Saturday, March 13, 2010

1958, A time capsule in Food.

When I am in Minneapolis/ St Paul in Minnesota, which seems to be quite often these days, It’s in the Mid West that I discover the most amazing finds in terms of second hand/ vintage stores. In St Paul I visit the Saint Paul “Retro Loop” which as they say on their website “is a consortium of 5 of the best mid-century shops in Minnesota specializing in the coolest 50s–80s house wares, accessories, fashion & design”

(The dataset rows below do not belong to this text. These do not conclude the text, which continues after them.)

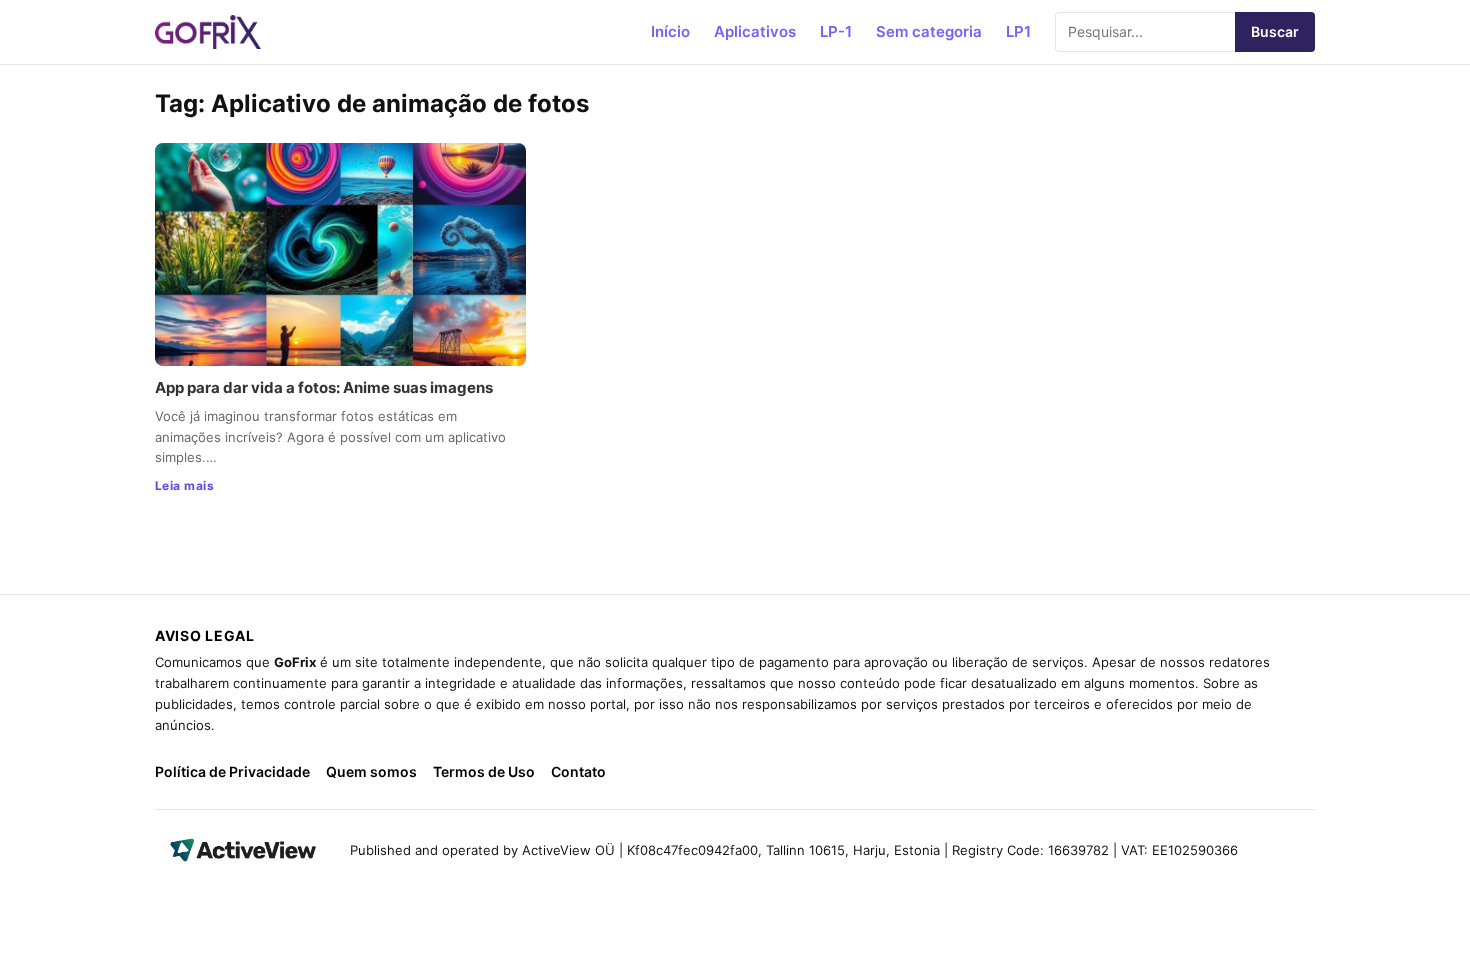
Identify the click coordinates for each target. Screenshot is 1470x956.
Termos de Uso (484, 771)
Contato (578, 771)
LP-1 (836, 31)
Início (670, 31)
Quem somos (371, 771)
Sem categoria (929, 31)
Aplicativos (755, 31)
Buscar (1275, 31)
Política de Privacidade (232, 771)
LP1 (1018, 31)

One of my finds this time while browsing through an old book section was “Picture Cook Book” by Life, published in 1958. This book I have come to discover was pretty much a staple book from that period. Published out of New York by Life of course, the picture stories featured in the book are made up of images featured in “Life Magazine” between 1951 and 1958. It’s no lie that I am fascinated by that period in history, mainly because everything seemed so crisp and new, even as I glance through a book which is over 52 years old, I can still see the formulas used or rediscovered that you still find in publishing today. Some of these pages look like they could have been taken directly from such magazines as “Bon Appétit” or the dearly departed “Gourmet” Magazine. Of course the food looks a little “stitched up” at times, but the graphic quality and some of the “quirky” ideas that are used are very interesting to me as a Stylist.

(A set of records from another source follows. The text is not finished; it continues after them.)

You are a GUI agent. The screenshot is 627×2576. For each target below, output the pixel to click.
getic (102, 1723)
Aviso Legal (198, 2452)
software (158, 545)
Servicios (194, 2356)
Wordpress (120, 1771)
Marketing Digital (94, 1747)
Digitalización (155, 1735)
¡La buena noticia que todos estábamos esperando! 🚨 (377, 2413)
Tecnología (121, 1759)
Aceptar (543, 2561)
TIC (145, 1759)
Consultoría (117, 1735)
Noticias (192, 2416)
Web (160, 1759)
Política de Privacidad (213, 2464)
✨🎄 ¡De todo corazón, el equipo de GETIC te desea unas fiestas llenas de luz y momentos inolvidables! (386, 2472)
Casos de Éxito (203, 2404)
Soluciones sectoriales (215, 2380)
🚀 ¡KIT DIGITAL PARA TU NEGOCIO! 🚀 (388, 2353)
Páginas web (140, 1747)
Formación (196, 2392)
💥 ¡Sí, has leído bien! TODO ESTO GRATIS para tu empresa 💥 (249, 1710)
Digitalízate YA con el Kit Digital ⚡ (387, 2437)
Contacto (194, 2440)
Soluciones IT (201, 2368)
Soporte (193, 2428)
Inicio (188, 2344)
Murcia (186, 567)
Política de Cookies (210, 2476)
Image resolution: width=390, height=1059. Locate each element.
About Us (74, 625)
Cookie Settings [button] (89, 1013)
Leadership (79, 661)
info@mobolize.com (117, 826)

The Art Director credited in the book is Charles Tudor, His use of typography in the book and it’s clean layout really do mirror a time in design history where attention to detail was at it’s peak. He was however a man beyond being just an Art Director and was extremely dedicated to many humanitarian ideals, Before “Life Magazine”, During the depression years of 1935 and 1936 he went to work for the Rural Resettlement Administration in Washington and he worked with an extremely talented group of writers and artists, all of whom shared a conviction that their talents could affect a positive change on American society, From there he moved to the newly founded “Life Magazine” where he worked for 21 years. In 1945 he was actually named art director and by 1955 he had, literally, changed the face of the magazine introducing new typefaces he designed himself. With the advent of the portable 35mm camera, “Life” was the first magazine to make use of it and new techniques in printing and papermaking. The result was the reproduction of photographs of unrivaled quality for a mass-produced magazine. Charles Tudor indeed helped to usher in a new era of photojournalism. He died in 1970, at age 66.

Some of the Photographers whose images are represented such as Ben Rose (1916-1980) who with Irving Penn was part of the “Philadelphia Group” that had studied with the famous Art Director Alexey Brodovich in the 1930’s and Leslie Gill (1908-1958) who actually started as an Art Director on “House Beautiful Magazine” who unsatisfied with the ability of staff photographers to translate his ideas to images, started to photograph himself, he also worked with Alexey Brodovich helping to revolutionize approaches to graphic design. His photographic work also featured in “Life, Harper's Bazaar, McCall's, Town & Country”, and “Holiday” Interestingly he collected artwork, memorabilia, and found objects for use in his work, creating relationships of shape, tone, and tactile properties of the objects he photographed. Other Photographers include Arnold Abner Newman (1918-2006) and Edgar de Evia (1910-2003), All legend Photographers that have sadly passed but contributed so much.

Adolph E. Brotman decorates the end papers with wonderful graphic illustrations of whom I can’t seem to find much information, although he does seem to have illustrated a lot of government literature via pamphlets and books and many magazines.

It amazes me how you can open just one book and so much history and peoples careers seep out of it’s pages, People in our industry that had amazing careers and the evidence is here in only one book. With the advent of digital technology, will we be able to keep in our hands the evidence of a body of work or will all future work flip off like a switch and disappear into digital heaven? Food for thought!